Agatha Christie Fullscreen Murder announced (1950)

Pause

Well, we know what happened next.

As soon as the lights went and everyone was exclaiming, she slipped out through the previously oiled door and up behind Rudi Scherz who was flashing his torch round the room and playing his part with gusto.

I don't suppose he realised for a moment she was there behind him with her gardening gloves pulled on and the revolver in her hand.

She waits till the torch reaches the spot she must aim for - the wall near which she is supposed to be standing. Then she fires rapidly twice and as he swings round startled, she holds the revolver close to his body and fires again.

She lets the revolver fall by his body, throws her gloves carelessly on the hall table, then back through the other door and across to where she had been standing when the lights went out.

She nicked her ear - I don't quite know how -"

"Nail scissors, I expect," said Miss Marple.

"Just a snip on the lobe of the ear lets out a lot of blood.

That was very good psychology, of course.

The actual blood running down over her white blouse made it seem certain that she had been shot at, and that it had been a near miss."

"It ought to have gone off quite all right," said Craddock.

"Dora Bunner's insistence that Scherz had definitely aimed at Miss Blacklog had its uses.

Without meaning it, Dora Bunner conveyed the impression that she'd actually seen her friend wounded.

It might have been brought in Suicide or Accidental Death.

And the case would have been closed.

That it was kept open is due to Miss Marple here."

"Oh, no, no." Miss Marple shook her head energetically.

"Any little efforts on my part were quite incidental.

It was you who weren't satisfied, Mr. Craddock.

It was you who wouldn't let the case be closed."

"I wasn't happy about it," said Craddock.

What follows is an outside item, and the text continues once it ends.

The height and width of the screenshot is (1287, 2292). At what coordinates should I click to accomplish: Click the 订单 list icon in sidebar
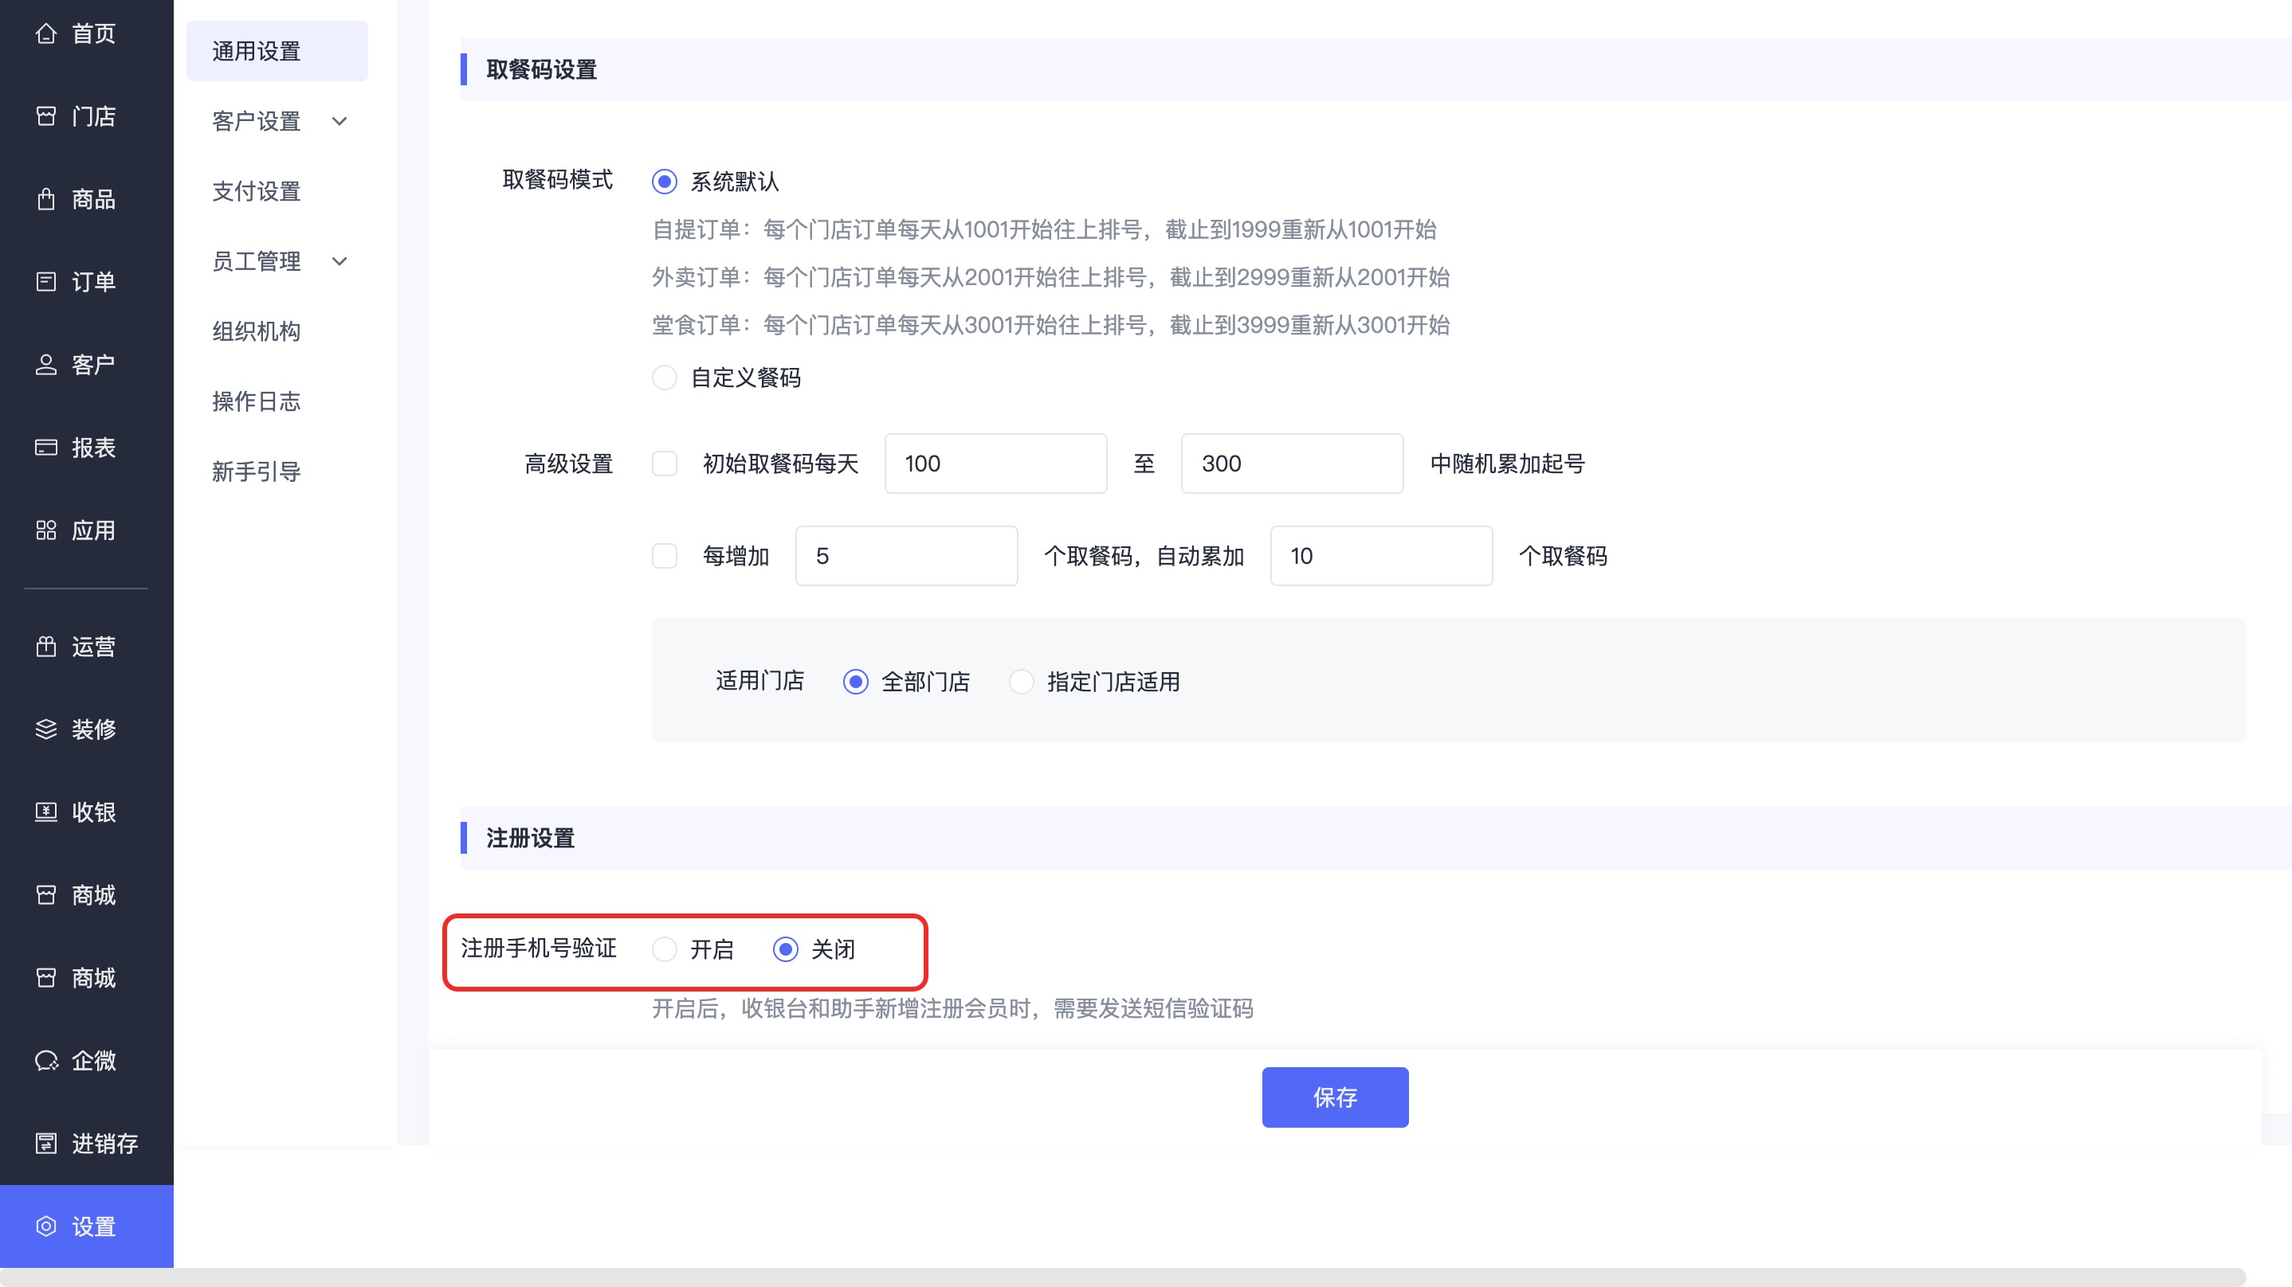point(45,282)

"I knew it was all wrong somewhere.

But I didn't see where it was wrong, till you showed me.

And after that Miss Blacklog had a real piece of bad luck. I discovered that that second door had been tampered with.

Until that moment, whatever we agreed might have happened - we'd nothing to go upon but a pretty theory.

But that oiled door was evidence. And I hit upon it by pure chance - by catching hold of a handle by mistake."

"I think you were led to it, Inspector," said Miss Marple.

"But then I'm old-fashioned."

"So the hunt was up again," said Craddock. "But this time with a difference. We were looking now for someone with a motive to kill Letitia Blacklog."

"And there was someone with a motive, and Miss Blacklog knew it," said Miss Marple.

"I think she recognised Phillipa almost at once.

Because Sonia Goedler seems to have been one of the very few people who had been admitted to Charlotte's privacy.

And when one is old (you wouldn't know this yet, Mr. Craddock) one has a much better memory for a face you've seen when you were young than you have for anyone you've only met a year or two ago.

Phillipa must have been just about the same age as her mother was when Charlotte remembered her, and she was very like her mother.

The odd thing is that I think Charlotte was very pleased to recognise Phillipa.

She became very fond of Phillipa and I think, unconsciously, it helped to stifle any qualms of conscience she may have had.

She told herself that when she inherited the money, she was going to look after Phillipa. She would treat her as a daughter.

Phillipa and Harry should live with her.

She felt quite happy and beneficent about it.

But once the Inspector began asking questions and finding out about 'Pip and Emma' Charlotte became very uneasy.

She didn't want to make a scapegoat of Phillipa.

Her whole idea had been to make the business look like a hold-up by a young criminal and his accidental death. But now, with the discovery of the oiled door, the whole viewpoint was changed.

And, except for Phillipa, there wasn't (as far as she knew, for she had absolutely no idea of Julia's identity) anyone with the least possible motive for wishing to kill her.

She did her best to shield Phillipa's identity. She was quickwitted enough to tell you when you asked her, that Sonia was small and dark and she took the old snapshots out of the album, so that you shouldn't notice any resemblance, at the same time as she removed snapshots of Letitia herself."

"And to think I suspected Mrs. Swettenham of being Sonia Goedler," said Craddock disgustedly.

"My poor Mamma," murmured Edmund.

"A woman of blameless life - or so I have always believed."

"But of course," Miss Marple went on. "It was Dora Bunner who was the real danger.

Every day Dora got more forgetful and more talkative.

I remember the way Miss Blacklog looked at her the day we went to tea there.